Guhn – population-based data collection
In the School of Population and Public Health and specifically in my research unit, The Human Early Learning Partnership here at UBC, we often conduct data collection in a manner that we refer to as population level based data collection. And commonly, a lot of research is done with large samples, sometimes even with small samples. And in order to come up with correlations, associations, even causal mechanisms, samples can be very effective. When you want to be effective in terms of reaching a population for conversation, if you want to make impact in relation to policies, decision making, having data on the entire population can be extremely powerful because it allows you to put things on the map, literally speaking. You don’t have to say, “Oh this is representative for all of Canada,” but you can for each local unit, neighbourhood by neighbourhood, city by city, town by town, however you want to cut it up you can show the variability. And when you speak to parents, and I have this experience many many times, you go to a local community and you talk about research. The moment you talk about the children in their neighbourhood the discussion changes. If I say, “Oh yeah a study in New York city found… a study in Germany found… a study in Australia found… that here’s a connection between physical activity and obesity” maybe some of the generic message stands. The moment I talk about our children in our respective neighbourhoods it creates a whole different set of meaning and it connects emotionally, socially to the audience you’re trying to reach. So one of the main advantages is for communication purposes, engagement purposes, by mapping our data we can engage with the local communities in a much more differentiated manner.
Another advantage of population level data is that you can look at subpopulations in a much more differentiated manner. If you have a representative sample within Canada of two thousand children often the conclusion is, “Well that’s maybe true for Canadians in general but we don’t really know how some of the subgroups are affected by this because our sample is too small for that to make a meaningful inference.” While with the population level research, you have data on everyone.

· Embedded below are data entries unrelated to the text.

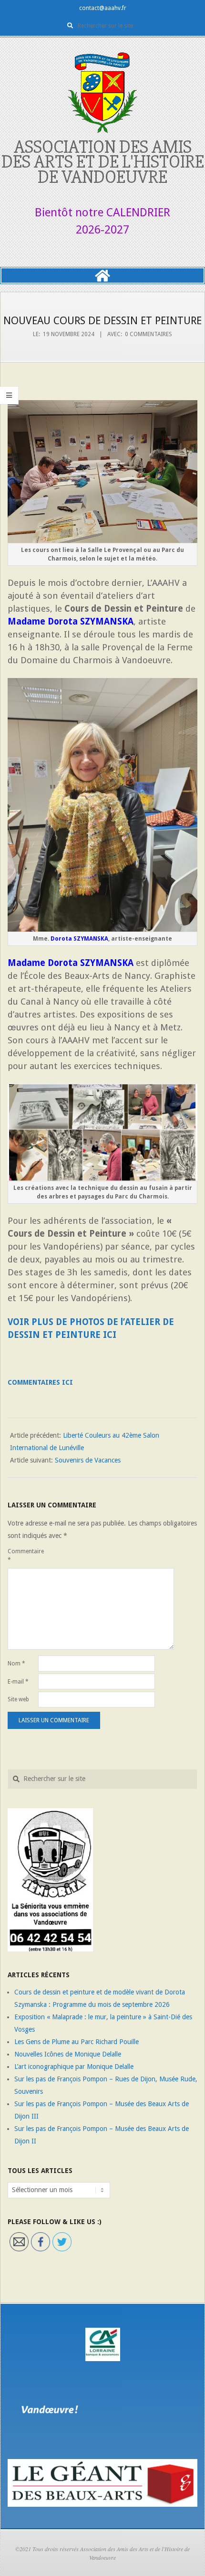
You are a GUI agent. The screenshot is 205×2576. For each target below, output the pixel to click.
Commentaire (22, 1555)
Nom (16, 1663)
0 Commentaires (148, 334)
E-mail (18, 1681)
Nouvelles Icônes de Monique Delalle (67, 2054)
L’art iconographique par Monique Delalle (73, 2066)
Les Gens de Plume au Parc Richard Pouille (76, 2042)
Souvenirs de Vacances (88, 1460)
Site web (18, 1699)
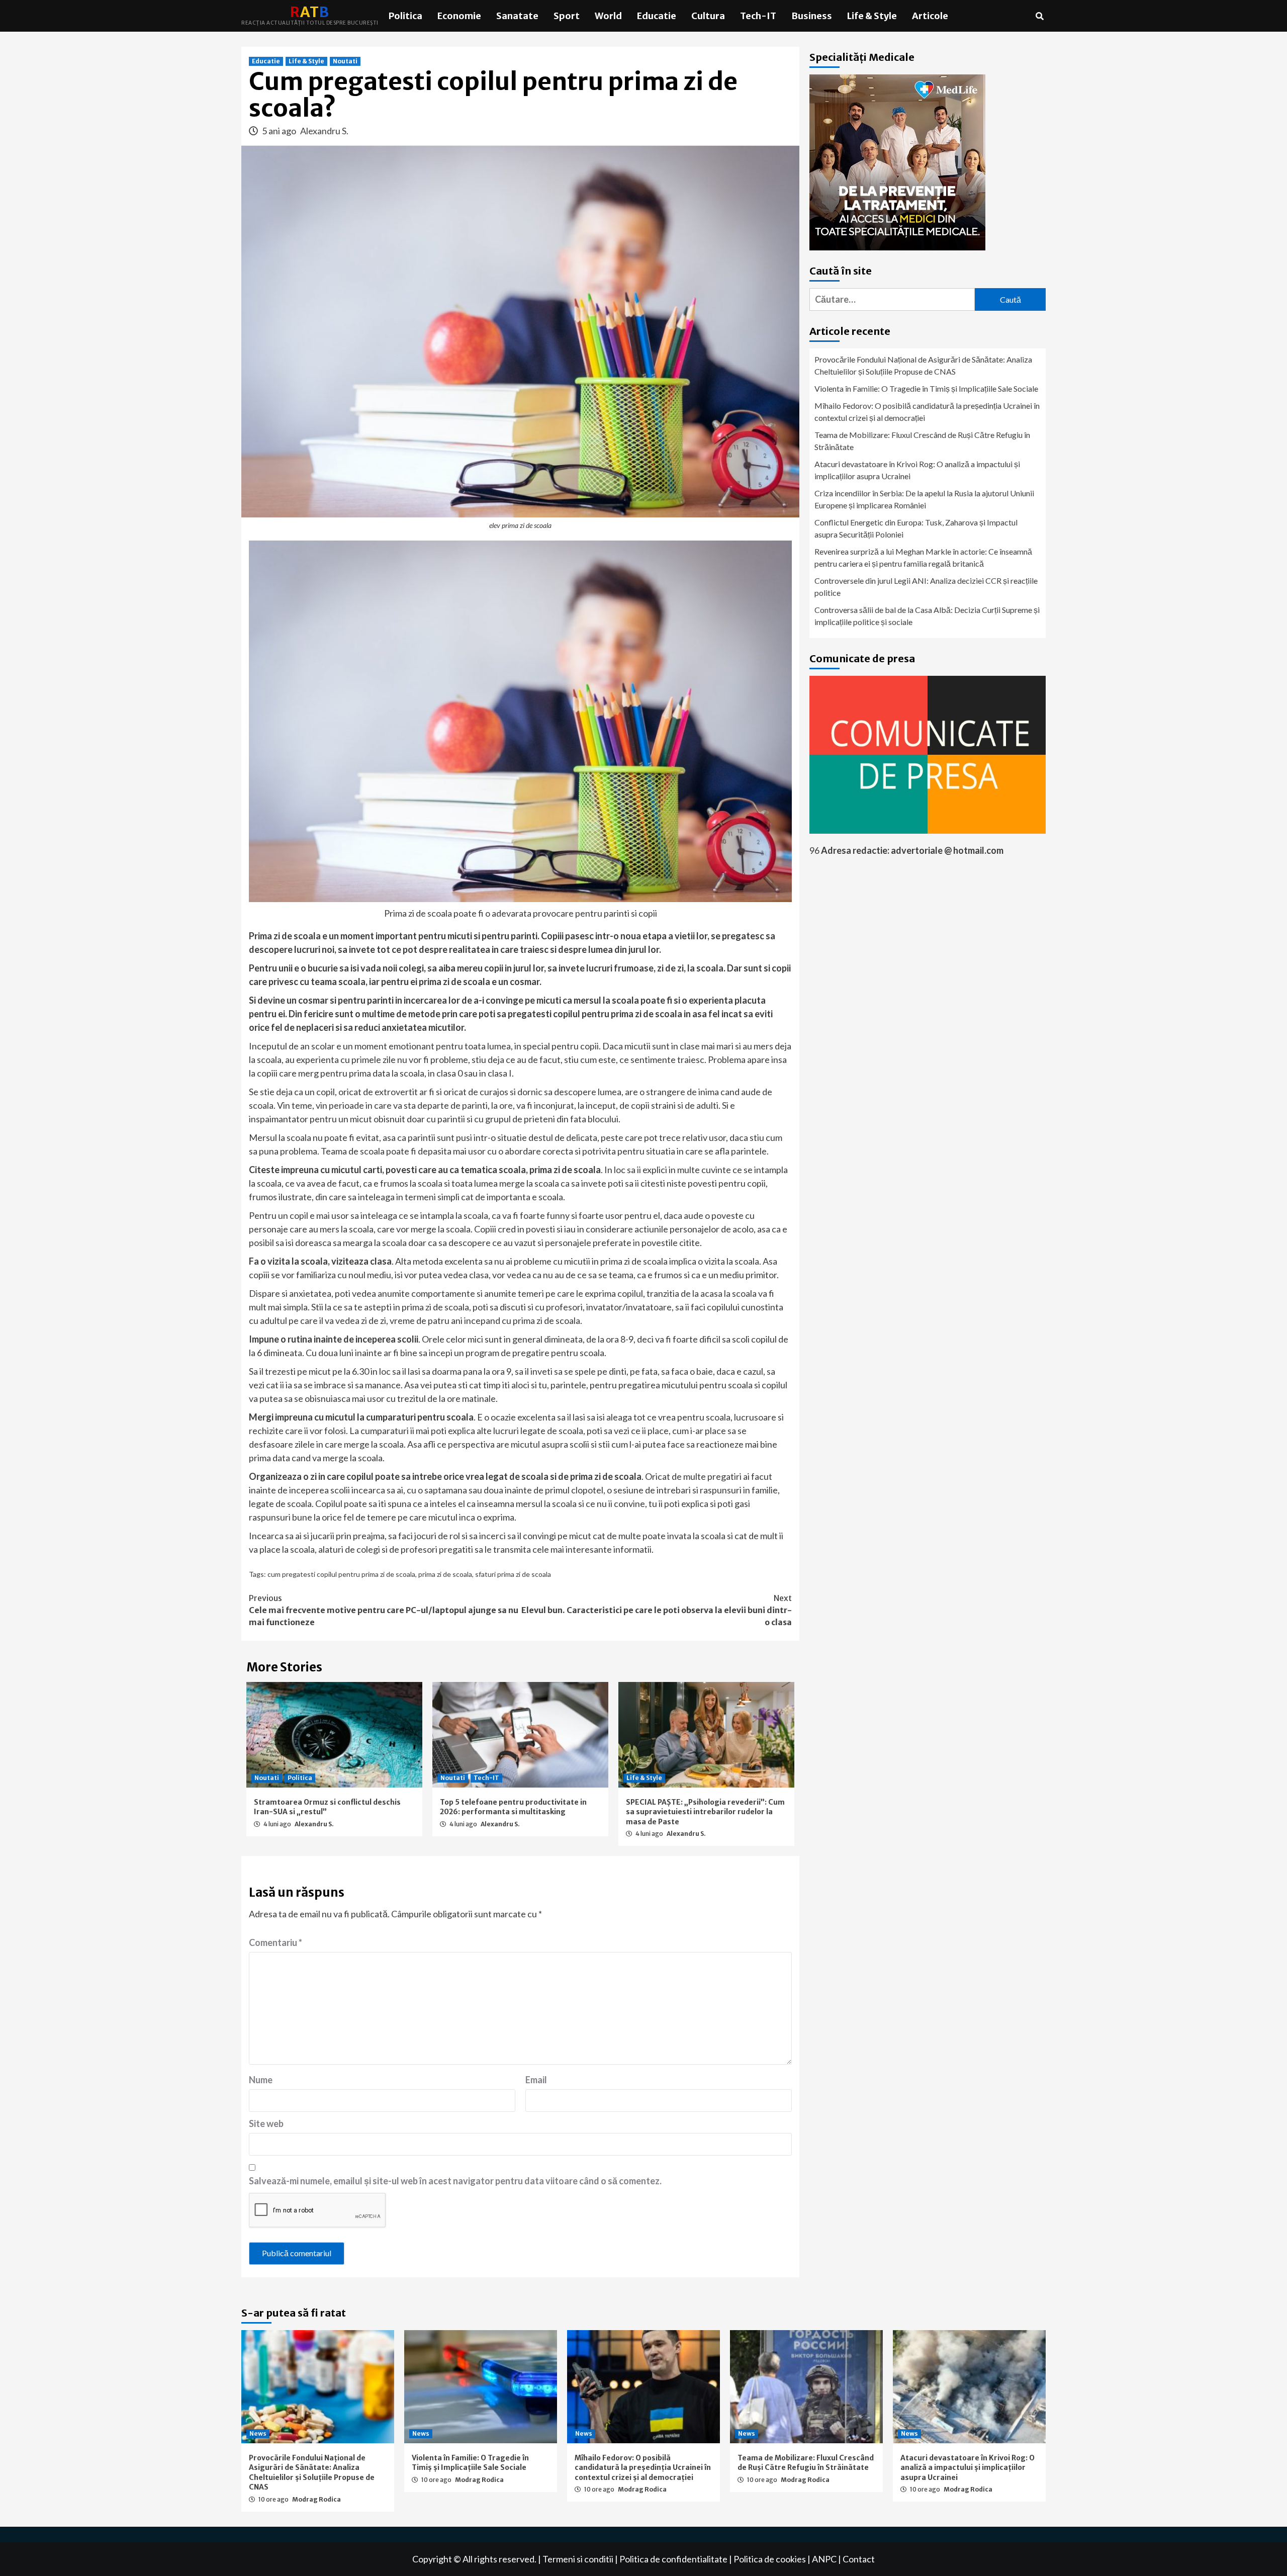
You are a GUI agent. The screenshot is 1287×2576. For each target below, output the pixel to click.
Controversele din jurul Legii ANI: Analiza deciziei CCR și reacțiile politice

The third example is; a third benefit of population level data, especially if you integrate into a data base that’s linkable, is every time you have administrative school records, you have birth records, you have all kinds of administrative data, you have data on everyone. And the moment you want to look at associations with things like well-being, social relationships, after school time, the way we do on our MDI survey you can link it to other existing resources and still have a large enough sample to make meaning inferences from bringing all these different data sources from different disciplines together. So there are multiple and methodological, communication related and policy related advantages of collecting data at the population level.
We also have to acknowledge that population level data collection is a trade-off. You get all the benefits we talked about but of course you can’t go into the same depth as you can with certain other types of research designs. If you really want to get into very, very deep meaning, yes qualitative interviews, talking to people for several hours, doing document analyses is of course critical. So in that sense it’s one methodology that compliments a lot of other methodologies. You cannot necessarily get the same depth as elsewhere but it gives you coverage for the entire population so it has that benefit but it of course is a trade-off for other things.